## Provided records
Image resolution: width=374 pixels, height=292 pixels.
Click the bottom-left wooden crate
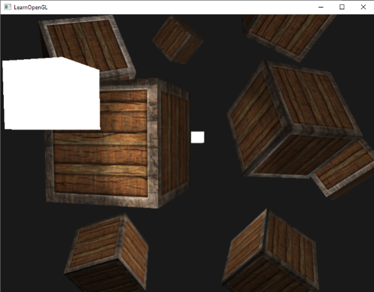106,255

---

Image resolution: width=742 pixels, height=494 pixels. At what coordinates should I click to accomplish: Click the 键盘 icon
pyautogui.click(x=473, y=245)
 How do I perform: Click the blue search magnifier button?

## To do
Please convert the lines from the one containing "Image resolution: width=742" to the one containing "How do I perform: Click", both included, into a JSON list of strings, one string per line, with blank lines left out.

## Finished exercise
[
  "Image resolution: width=742 pixels, height=494 pixels. At what coordinates should I click to accomplish: Click the 键盘 icon",
  "pyautogui.click(x=473, y=245)",
  " How do I perform: Click the blue search magnifier button?"
]